→ **The task**
Which lines of the records contain "panel"? Collect every one of them.

[Saved entries]
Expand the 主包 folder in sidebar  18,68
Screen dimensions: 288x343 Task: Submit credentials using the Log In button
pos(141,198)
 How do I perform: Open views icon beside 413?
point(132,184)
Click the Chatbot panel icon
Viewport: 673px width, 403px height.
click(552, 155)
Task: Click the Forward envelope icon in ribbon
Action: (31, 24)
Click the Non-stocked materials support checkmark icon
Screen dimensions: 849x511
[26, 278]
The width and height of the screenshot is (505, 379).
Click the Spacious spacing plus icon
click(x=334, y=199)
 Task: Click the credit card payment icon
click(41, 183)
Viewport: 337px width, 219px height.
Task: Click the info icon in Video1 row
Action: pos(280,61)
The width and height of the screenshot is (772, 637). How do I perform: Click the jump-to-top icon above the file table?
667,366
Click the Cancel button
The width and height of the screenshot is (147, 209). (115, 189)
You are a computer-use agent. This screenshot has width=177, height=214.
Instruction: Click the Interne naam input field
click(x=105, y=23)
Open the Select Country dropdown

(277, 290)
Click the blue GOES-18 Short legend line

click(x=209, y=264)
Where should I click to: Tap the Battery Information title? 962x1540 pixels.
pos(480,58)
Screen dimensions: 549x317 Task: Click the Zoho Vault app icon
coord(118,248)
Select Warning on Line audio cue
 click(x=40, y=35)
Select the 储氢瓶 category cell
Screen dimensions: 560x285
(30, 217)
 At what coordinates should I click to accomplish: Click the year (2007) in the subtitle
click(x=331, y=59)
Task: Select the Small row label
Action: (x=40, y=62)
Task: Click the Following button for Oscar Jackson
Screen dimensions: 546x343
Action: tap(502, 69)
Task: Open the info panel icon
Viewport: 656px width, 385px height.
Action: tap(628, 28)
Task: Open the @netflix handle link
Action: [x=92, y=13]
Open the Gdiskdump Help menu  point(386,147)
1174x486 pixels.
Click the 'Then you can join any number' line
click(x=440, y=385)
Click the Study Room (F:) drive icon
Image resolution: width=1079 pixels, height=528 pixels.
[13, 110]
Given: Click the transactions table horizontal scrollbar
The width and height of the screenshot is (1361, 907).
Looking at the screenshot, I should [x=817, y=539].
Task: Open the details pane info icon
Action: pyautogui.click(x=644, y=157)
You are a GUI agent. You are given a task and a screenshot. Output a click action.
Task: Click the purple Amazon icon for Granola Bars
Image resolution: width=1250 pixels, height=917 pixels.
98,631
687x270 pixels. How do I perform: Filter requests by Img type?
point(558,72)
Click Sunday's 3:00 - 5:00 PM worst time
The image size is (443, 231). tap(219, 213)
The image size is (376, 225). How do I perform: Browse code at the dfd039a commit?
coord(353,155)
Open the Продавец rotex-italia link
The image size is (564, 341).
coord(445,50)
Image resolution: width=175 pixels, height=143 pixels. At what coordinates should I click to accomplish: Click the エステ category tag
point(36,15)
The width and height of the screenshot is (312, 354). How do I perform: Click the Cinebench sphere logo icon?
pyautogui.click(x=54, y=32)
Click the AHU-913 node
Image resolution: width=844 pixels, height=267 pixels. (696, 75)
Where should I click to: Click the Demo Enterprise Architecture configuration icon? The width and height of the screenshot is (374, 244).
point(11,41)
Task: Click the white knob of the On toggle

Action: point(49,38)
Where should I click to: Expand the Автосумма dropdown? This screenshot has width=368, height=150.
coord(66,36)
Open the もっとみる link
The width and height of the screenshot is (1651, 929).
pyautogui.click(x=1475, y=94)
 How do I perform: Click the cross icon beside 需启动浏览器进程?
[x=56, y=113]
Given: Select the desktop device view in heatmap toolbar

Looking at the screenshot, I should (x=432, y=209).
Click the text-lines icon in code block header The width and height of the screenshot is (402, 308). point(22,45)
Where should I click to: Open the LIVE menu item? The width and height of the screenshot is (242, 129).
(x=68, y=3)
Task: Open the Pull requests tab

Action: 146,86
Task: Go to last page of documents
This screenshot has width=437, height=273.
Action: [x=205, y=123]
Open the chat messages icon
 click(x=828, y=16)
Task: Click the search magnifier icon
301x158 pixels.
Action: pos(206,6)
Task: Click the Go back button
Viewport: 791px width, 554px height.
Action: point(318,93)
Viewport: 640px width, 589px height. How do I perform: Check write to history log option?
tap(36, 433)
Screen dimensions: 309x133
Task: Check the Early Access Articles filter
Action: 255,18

→ **Finished exercise**
Click the Chatbot panel icon
Task: Open the info panel icon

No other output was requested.